I think that the next big defensive cat fight will be over Adam Jones. As you probably know, the defensive cat fight the last few years has been over Derek Jeter — with some people whipping up numbers that show him to be a dreadful shortstop and others throwing Gold Gloves at him the way women used to throw underwear at Tom Jones. And there was a mini-fight over Torii Hunter, who was beloved by the eye but not so much by the stats.

Now we have Jones. I spent the other day at the MLB Fan Cave, where two guys are watching every single baseball game all year. They seem like good guys. And they LOVE Adam Jones. I mean that with all capital letters. They believe him to be the “best-looking young center fielder since Ken Griffey Jr.” and “probably the best defensive center fielder in the American League.” And, as mentioned, they watch every game.

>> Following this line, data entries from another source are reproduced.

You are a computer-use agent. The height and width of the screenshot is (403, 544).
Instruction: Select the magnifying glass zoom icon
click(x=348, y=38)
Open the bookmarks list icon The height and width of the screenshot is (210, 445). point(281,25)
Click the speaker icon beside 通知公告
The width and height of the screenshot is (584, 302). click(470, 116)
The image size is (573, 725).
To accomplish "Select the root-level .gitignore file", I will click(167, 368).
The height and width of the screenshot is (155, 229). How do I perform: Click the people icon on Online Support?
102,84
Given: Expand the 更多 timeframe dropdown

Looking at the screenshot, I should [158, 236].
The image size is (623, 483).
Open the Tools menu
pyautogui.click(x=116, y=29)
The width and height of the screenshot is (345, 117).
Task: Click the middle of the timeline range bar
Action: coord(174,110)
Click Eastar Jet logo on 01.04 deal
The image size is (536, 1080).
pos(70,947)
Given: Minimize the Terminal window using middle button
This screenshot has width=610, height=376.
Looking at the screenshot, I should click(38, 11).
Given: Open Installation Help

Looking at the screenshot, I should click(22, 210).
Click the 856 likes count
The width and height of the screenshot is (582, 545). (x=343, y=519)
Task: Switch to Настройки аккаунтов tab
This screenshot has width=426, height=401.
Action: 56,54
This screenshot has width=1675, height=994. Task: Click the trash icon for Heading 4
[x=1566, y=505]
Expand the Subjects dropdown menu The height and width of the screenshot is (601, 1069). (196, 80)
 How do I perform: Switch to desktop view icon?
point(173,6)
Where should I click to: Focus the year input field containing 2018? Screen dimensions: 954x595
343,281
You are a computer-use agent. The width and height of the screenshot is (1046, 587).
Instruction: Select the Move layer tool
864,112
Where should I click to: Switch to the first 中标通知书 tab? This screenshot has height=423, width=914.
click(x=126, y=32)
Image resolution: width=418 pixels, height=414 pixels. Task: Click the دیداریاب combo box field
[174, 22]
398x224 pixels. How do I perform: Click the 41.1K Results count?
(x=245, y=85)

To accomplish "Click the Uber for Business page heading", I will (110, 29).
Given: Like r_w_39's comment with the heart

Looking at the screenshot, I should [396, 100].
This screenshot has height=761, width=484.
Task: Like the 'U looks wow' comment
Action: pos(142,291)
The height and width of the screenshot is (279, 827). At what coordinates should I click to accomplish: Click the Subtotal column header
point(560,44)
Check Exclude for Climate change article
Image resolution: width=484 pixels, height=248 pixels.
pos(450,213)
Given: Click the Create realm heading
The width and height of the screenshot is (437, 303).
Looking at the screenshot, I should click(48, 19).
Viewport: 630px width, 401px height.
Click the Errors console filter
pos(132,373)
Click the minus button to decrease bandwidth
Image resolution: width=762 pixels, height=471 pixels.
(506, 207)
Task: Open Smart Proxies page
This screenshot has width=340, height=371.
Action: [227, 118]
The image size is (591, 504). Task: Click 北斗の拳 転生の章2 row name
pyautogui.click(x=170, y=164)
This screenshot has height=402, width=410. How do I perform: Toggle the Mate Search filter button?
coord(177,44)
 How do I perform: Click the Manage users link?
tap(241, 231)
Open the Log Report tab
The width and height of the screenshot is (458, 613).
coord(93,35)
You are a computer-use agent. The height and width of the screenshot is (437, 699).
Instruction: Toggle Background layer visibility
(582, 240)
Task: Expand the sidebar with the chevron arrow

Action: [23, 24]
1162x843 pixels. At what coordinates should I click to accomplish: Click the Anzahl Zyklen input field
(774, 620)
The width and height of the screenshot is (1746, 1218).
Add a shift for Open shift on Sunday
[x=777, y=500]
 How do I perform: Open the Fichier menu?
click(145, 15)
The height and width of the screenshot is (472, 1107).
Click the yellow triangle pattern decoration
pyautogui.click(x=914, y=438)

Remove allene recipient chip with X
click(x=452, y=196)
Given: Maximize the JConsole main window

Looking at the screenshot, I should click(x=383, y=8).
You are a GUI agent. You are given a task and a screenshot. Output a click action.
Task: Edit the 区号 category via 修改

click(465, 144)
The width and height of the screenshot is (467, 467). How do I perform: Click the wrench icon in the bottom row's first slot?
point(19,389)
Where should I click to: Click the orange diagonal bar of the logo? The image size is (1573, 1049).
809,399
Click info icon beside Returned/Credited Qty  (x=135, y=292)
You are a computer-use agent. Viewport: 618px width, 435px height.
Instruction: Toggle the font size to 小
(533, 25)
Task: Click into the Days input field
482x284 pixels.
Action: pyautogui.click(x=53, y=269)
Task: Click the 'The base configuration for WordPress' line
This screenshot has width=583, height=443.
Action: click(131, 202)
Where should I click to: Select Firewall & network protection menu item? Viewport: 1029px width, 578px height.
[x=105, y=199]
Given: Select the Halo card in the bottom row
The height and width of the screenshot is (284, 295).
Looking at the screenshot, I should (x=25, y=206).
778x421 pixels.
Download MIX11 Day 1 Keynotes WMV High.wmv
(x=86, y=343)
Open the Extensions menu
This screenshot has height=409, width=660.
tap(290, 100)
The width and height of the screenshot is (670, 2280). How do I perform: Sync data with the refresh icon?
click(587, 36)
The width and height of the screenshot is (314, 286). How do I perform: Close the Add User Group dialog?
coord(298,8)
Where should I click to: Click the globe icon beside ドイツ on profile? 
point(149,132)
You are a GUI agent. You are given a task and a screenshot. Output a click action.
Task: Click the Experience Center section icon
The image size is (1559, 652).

The stats tell a very different story. Jones’ defensive WAR this year is -2.1 (Baseball Reference). His Ultimate Zone Rating is minus-10.1 (Fangraphs … and it has been negative for three years). His Dewan Plus/Minus says that this year he has made 20 fewer plays — TWENTY — than the average center fielder, which is 35th in baseball, an astonishing feat considering that there are only 30 teams. Obviously, defensive stats are not black and white, and there’s a small sample size going with his defensive WAR. Still, the numbers point in the direction of “lousy.” And, in this case, there are a couple of scouts I have talked with who agree (though they say it’s about his “instincts”).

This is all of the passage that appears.